Por @SilviaP3
Perdamos la vista en el horizonte. En el placer de su contemplación confluyen cierto temor hacia lo desconocido, la inseguridad de lo impredecible y una extraña expectación hacia un futuro que puede deparar tantas emociones y alegrías como decepciones y tristezas. Todo ello provoca en nuestro estado de ánimo esa certeza de saber que, en la marea de la existencia, únicamente la sinceridad y la honestidad con nosotros mismos pueden mantenernos a flote; al fin y al cabo, nadie puede vivir nuestra vida.
Resulta curioso cómo, en esas ocasiones en las que el horizonte nos llama, repleto de promesas, de nuevos proyectos, de cálidas sonrisas y hermosos gestos, corremos el riesgo de que parte de nuestro ser sienta el tirón de la soga del pasado, gritando nuestros nombres, seduciéndonos con la idea de creer que lo que ya conocimos es mejor que aquello que conoceremos, que lo que ya fue es más seguro que lo que será.
Qué engreídos somos los seres humanos. ¿Cómo diablos vamos a saber más que el tiempo, más que el futuro, más que la impredecibilidad de la vida? ¿Cómo diablos vamos a saber lo que no preguntamos?
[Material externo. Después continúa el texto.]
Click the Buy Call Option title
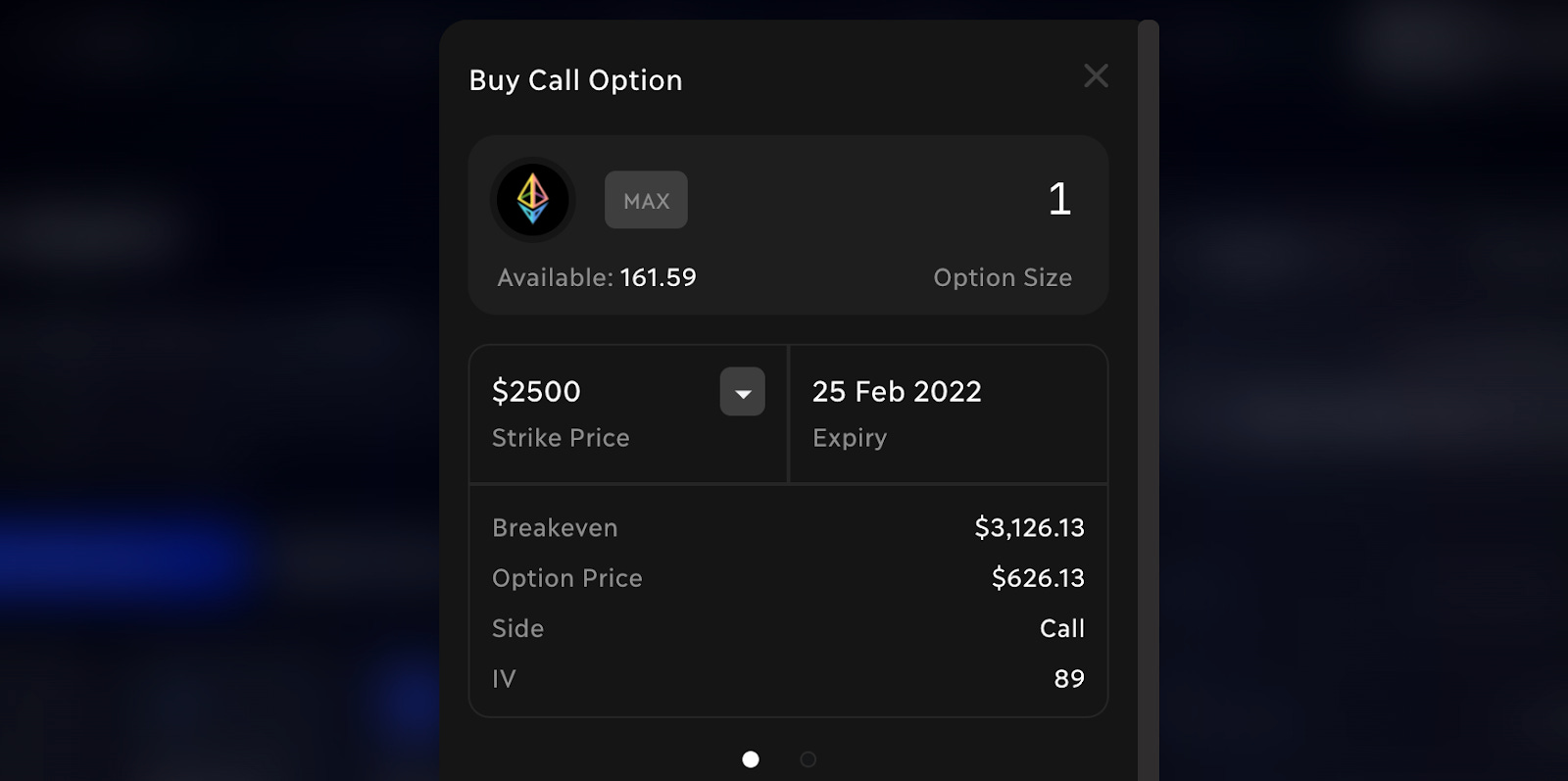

Pero, aunque en ocasiones nos pese, no tenemos poderes; así que no nos engañemos. Cada vez que buscamos el refugio del pasado, seguramente, lo que estemos haciendo sea evitar afrontar la incertidumbre del presente y el miedo hacia el futuro. Eso, siempre y cuando no tengamos asuntos pendientes. En este caso, más nos valdrá solucionarlos, o esa soga pegará tirones toda la vida.
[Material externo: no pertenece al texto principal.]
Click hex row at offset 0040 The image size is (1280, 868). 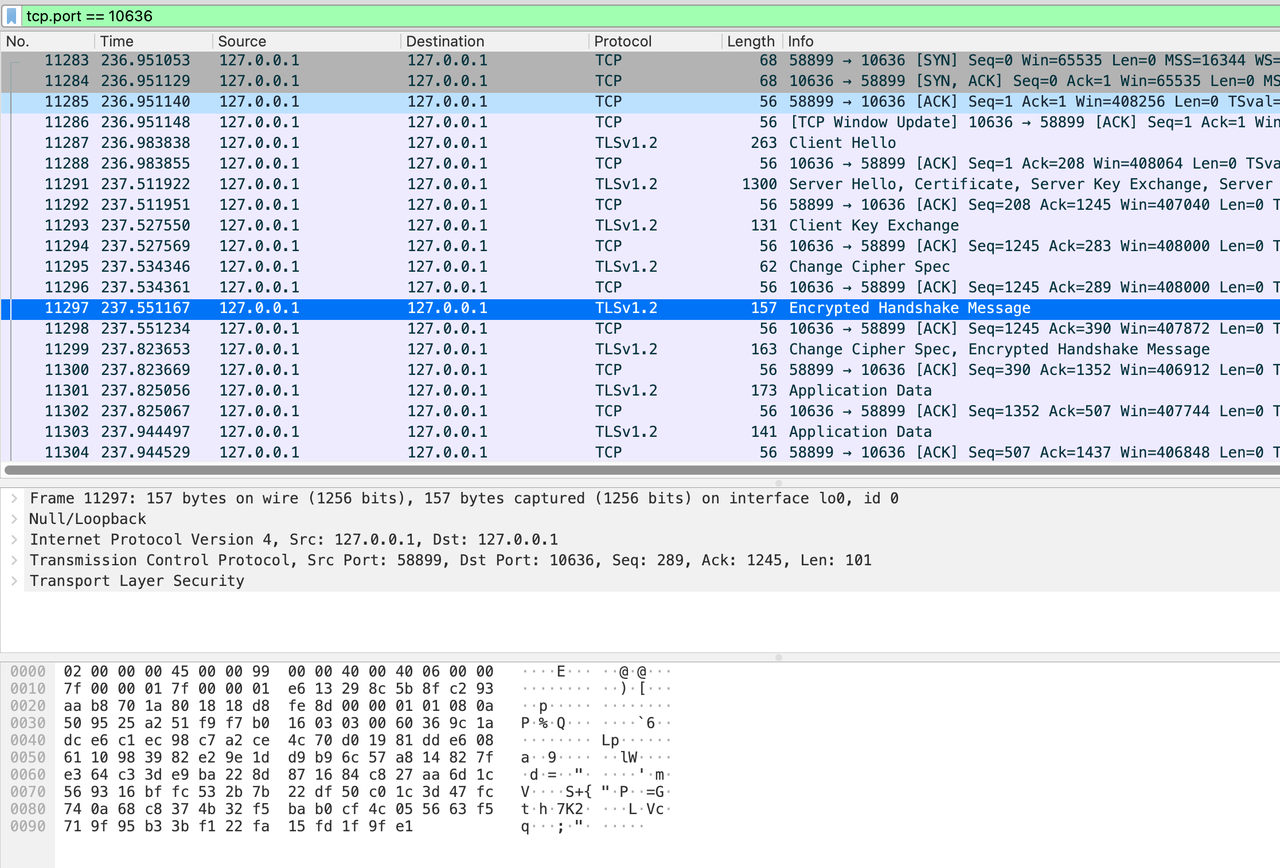278,742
Sea como fuere, mientras tanto, entre el peligro de recrearse, cuando no atormentarse, con el pasado y el terror absoluto hacia todo lo malo que puede acontecer en el futuro, nos perdemos de vivir lo único que tenemos: el presente. Hoy. Ahora. Este instante en el que escribo, en el que el sonido del teclado murmura acompasado la armonía de saber que se está en paz con uno mismo y con el mundo, la tranquilidad de comprender que, pasados lo años, uno puede perder la vista en el horizonte, reconocerse, sonreír y decirse: «Después de todo, no lo has hecho tan mal».
Y de paso, con esa sensación amable y apacible, uno aprovecha para repetirse, ya que nunca está de más, que el tiempo es eterno y nosotros finitos, y que entre los oropeles del mundo en el que vivimos es fácil distraerse y perder de vista el camino de baldosas amarillas. Por ese motivo, de cuando en vez, viene bien hacer este tipo de reflexiones, recordar quiénes somos, abrazar a quienes amamos, disfrutar de la orilla del mar y admitir, humildemente, que ninguno de nosotros sabe si estará sobre esta tierra mañana.
Así que apresen el momento presente y dejen de perder el tiempo atormentándose con futuribles que tal vez no vengan nunca, con convencionalismos que a nadie importarán dentro de cien años. Atrévanse a vivir tal y como deseen. No llenen su memoria de instantes que no supieron aprovechar, ya fuera por miedo o por creer que tendrían otras ocasiones para hacerlo. Y en cuanto al pasado, tal y como siempre me ha repetido una admirable mujer desde que tengo uso de razón, no lo olviden: De recuerdos no se vive.